05My Scanning Workflow

The key to going paperless is making scanning effortless. If it takes more than 30 seconds per document, you'll stop doing it. Here's what I use: Physical mail: I have a Fujitsu ScanSnap ix1600 sheet-fed scanner on my desk. I open mail, put it through the scanner, and drop the originals in a shred box. The scanner deposits PDFs directly into the consume folder via network share. Total time: about 10 seconds per document. Mobile receipts: I use the Paperless-ngx mobile app to snap photos of receipts. The app uploads directly to my server. I use this for restaurant receipts, store purchases, and anything I want to track while I'm out. Email: Paperless-ngx can monitor an email inbox and import attachments. I forward bills and statements to a dedicated email address. This handles about 60% of my incoming documents automatically. Existing digital files: For PDFs that are already on my computer, I just drop them in the consume folder. For the initial bulk import, I copied my entire Documents folder into consume and let Paperless process everything over a weekend.

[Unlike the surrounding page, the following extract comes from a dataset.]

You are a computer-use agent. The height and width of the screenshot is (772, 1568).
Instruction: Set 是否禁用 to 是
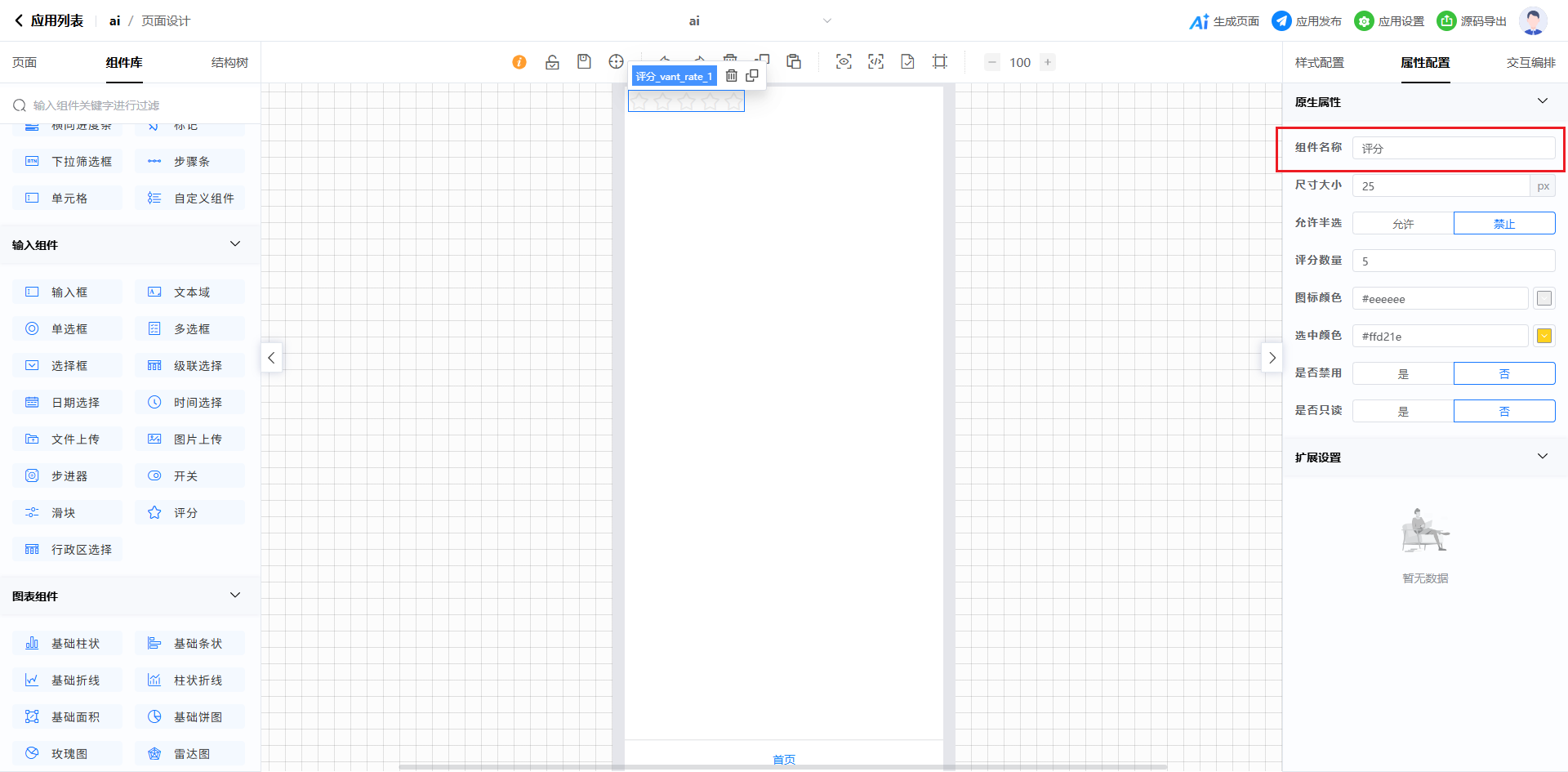[1403, 374]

06Tips from 3 Years of Use

Backups are critical. Paperless stores originals and processed versions separately. Back up the media volume (which contains all documents) and the database. I use restic to backup to Backblaze B2 nightly — cost is about $1.50/month for 2,400 documents. Export regularly. Run the built-in document exporter monthly to create a portable archive: docker compose exec paperless document_exporter ../export. This creates a folder of PDFs and a manifest file that can be imported into any future Paperless instance. Storage estimates: My 2,400 documents (mostly single-page) use about 8GB of storage including originals, thumbnails, and the search index. Plan for roughly 3-5MB per document on average. OCR language: If you handle documents in multiple languages, set PAPERLESS_OCR_LANGUAGE=eng+deu+fra (English, German, French). OCR quality improves when you specify the expected languages. Adding unnecessary languages slows processing without improving accuracy. Document retention: I keep everything forever — storage is cheap and you never know when you'll need an old receipt or warranty. But if you want automatic cleanup, Paperless doesn't have built-in retention policies. You'd need to script deletion of documents older than a certain date via the API. The one thing I'd do differently: start with a consistent tagging system from day one. I reorganized my tags twice in the first year because my initial system was too granular. Keep it simple — 10-15 tags covering broad categories works better than 50 specific ones.